Task directions: Go through the listing below and retype exactly the lines starting at the one with "Where should I" and ending at the one with "Follow the Add or update information link", skipping pictures.

Given information:

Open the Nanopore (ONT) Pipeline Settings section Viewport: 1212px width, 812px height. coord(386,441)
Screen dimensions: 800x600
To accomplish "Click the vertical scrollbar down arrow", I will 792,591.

...

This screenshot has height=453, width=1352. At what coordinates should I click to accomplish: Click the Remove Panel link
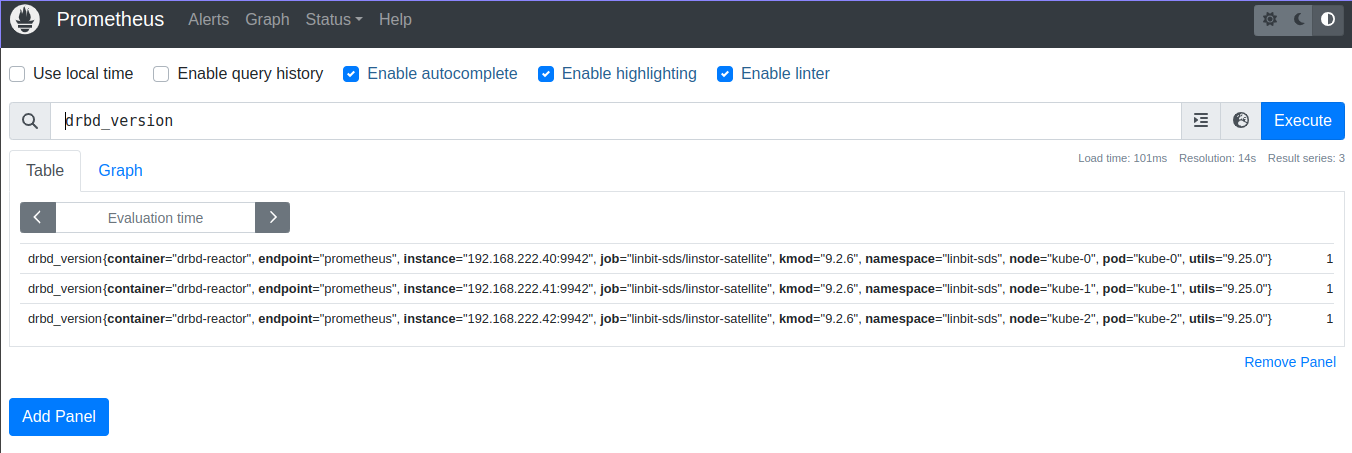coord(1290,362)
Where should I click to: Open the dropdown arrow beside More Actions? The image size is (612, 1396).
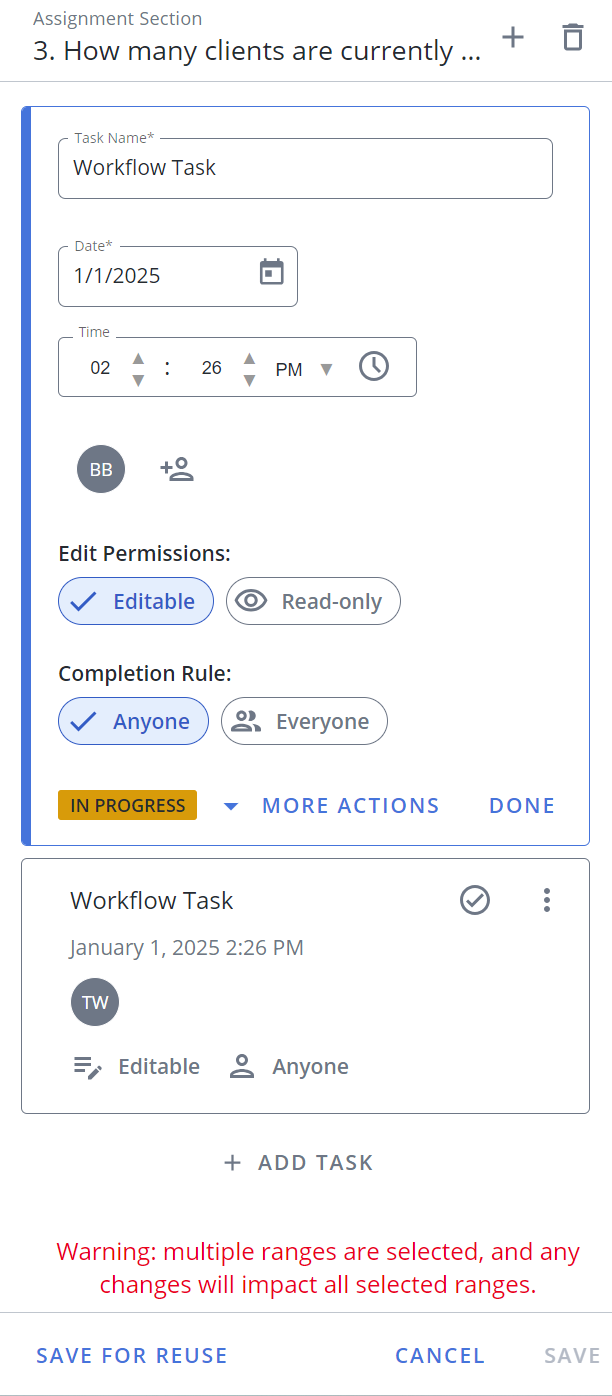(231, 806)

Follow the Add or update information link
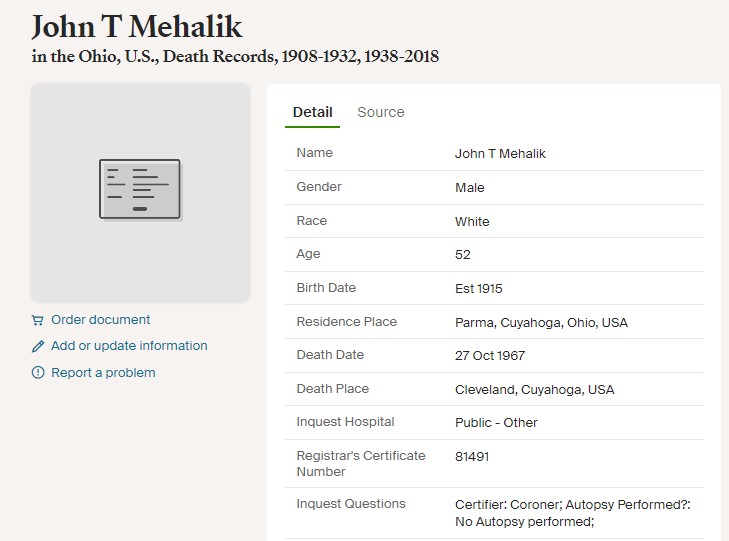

Answer section:
Where should I click to: Open the dropdown arrow beside More Actions? The image size is (612, 1396).
(231, 806)

Follow the Add or update information link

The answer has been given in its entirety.